### Required work
The required result is an exact copy of the lines from the one containing "Task: Expand the 5.0 rating breakdown chevron" to the last line of the records, both ends included, without pictures.

(Excerpts from a dataset)
==========
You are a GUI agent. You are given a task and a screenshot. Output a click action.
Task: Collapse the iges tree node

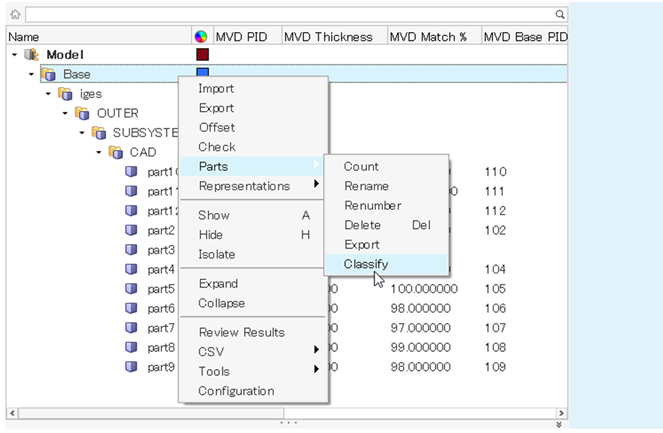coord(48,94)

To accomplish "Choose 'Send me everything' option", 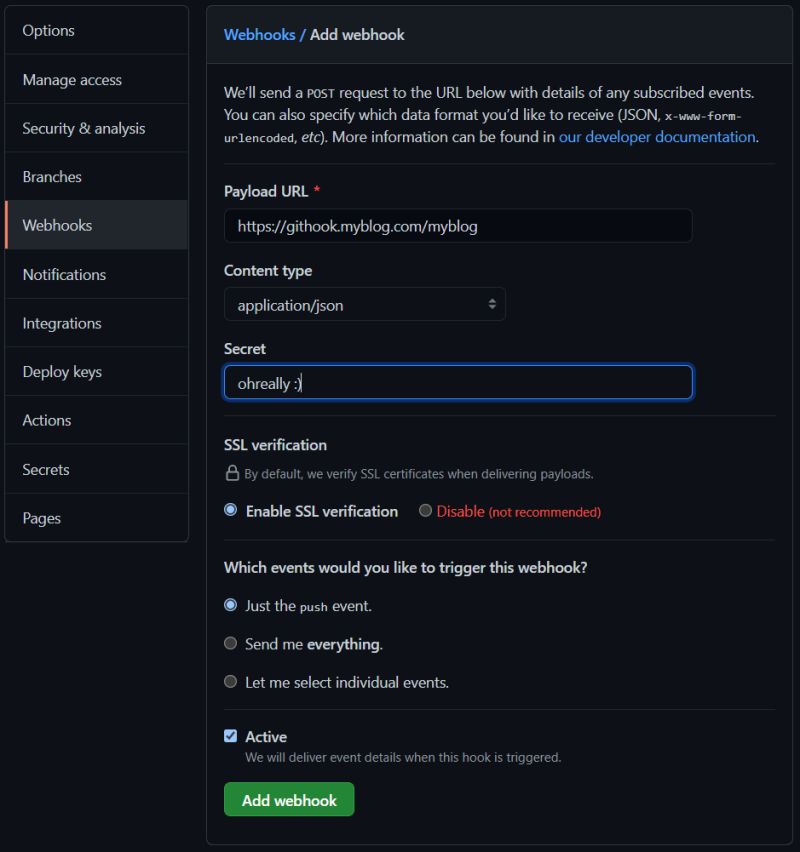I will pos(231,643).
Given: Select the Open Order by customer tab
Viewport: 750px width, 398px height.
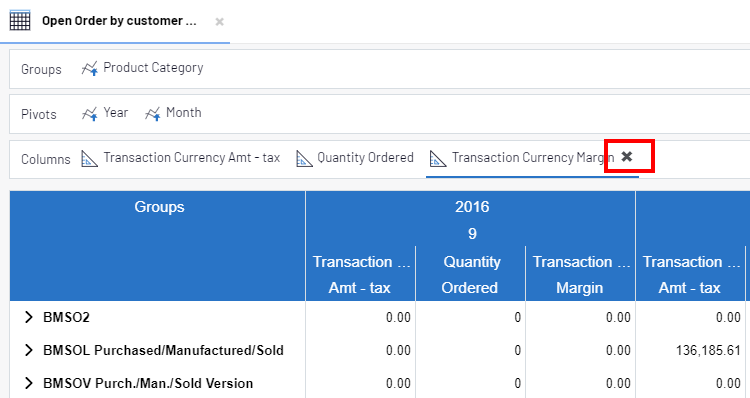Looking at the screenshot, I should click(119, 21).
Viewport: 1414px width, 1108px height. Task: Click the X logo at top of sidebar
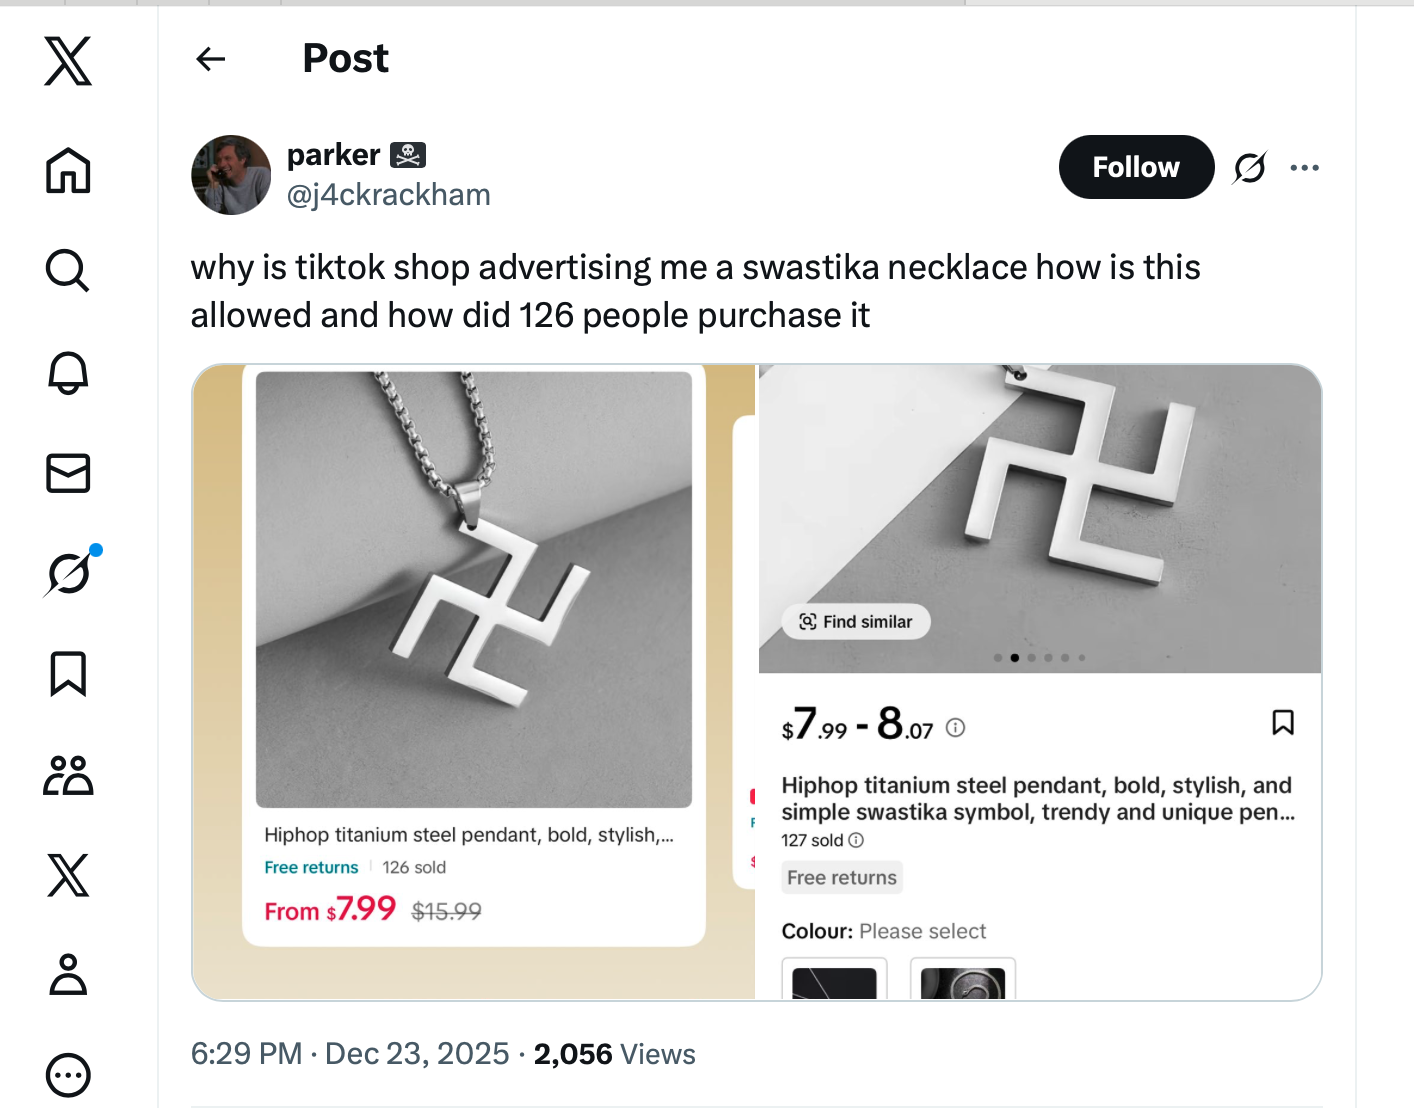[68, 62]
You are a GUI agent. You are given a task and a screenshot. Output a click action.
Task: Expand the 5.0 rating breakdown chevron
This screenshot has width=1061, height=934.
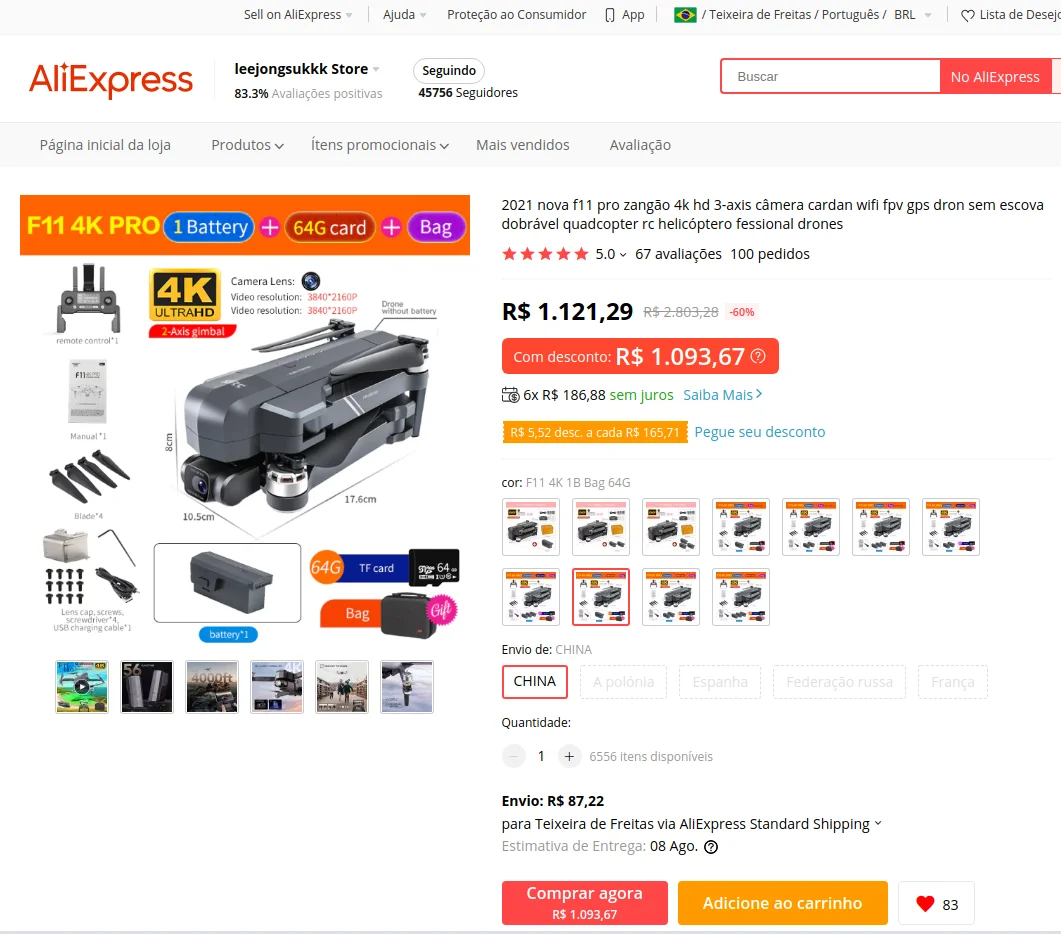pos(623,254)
==========
### Expected output
Task: Expand the 5.0 rating breakdown chevron
This screenshot has width=1061, height=934.
pos(623,254)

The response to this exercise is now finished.